▸ WHAT YOU ARE ASKED TO DO: Reproduce the records that follow in full, excluding any picture they contain.

▸ DATA IN THIS EXERCISE:
++++++

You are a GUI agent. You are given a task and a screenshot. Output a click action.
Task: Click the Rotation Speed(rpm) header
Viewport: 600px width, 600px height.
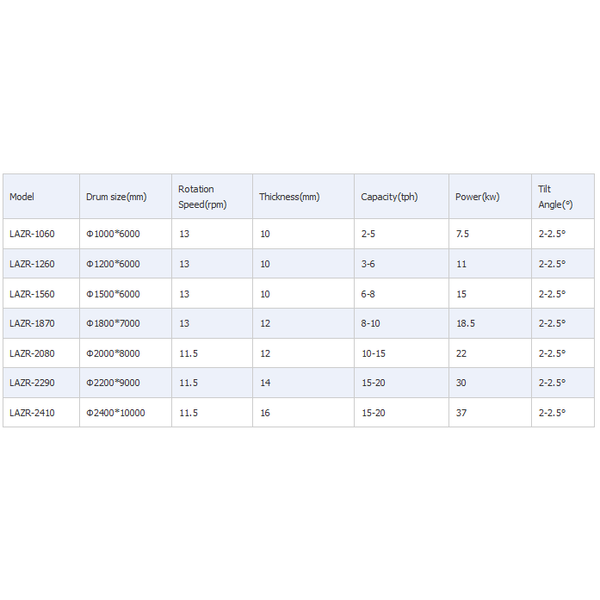tap(212, 196)
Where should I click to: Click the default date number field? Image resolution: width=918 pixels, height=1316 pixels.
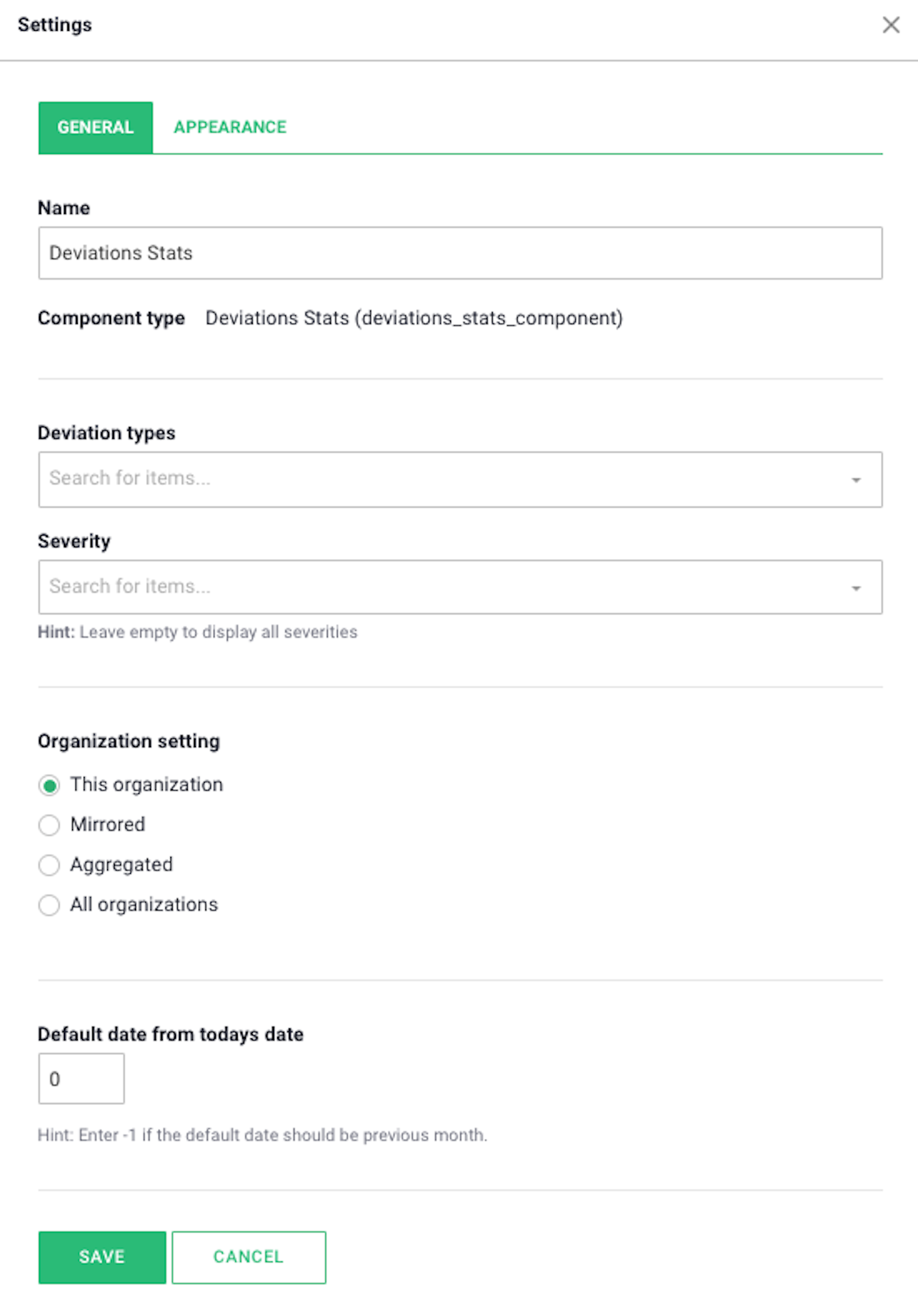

++++++

▸ TASK RESULT:
You are a GUI agent. You are given a task and a screenshot. Output a click action.
Task: Click the Rotation Speed(rpm) header
Viewport: 600px width, 600px height.
tap(212, 196)
Where should I click to: Click the default date number field? Image resolution: width=918 pixels, height=1316 pixels.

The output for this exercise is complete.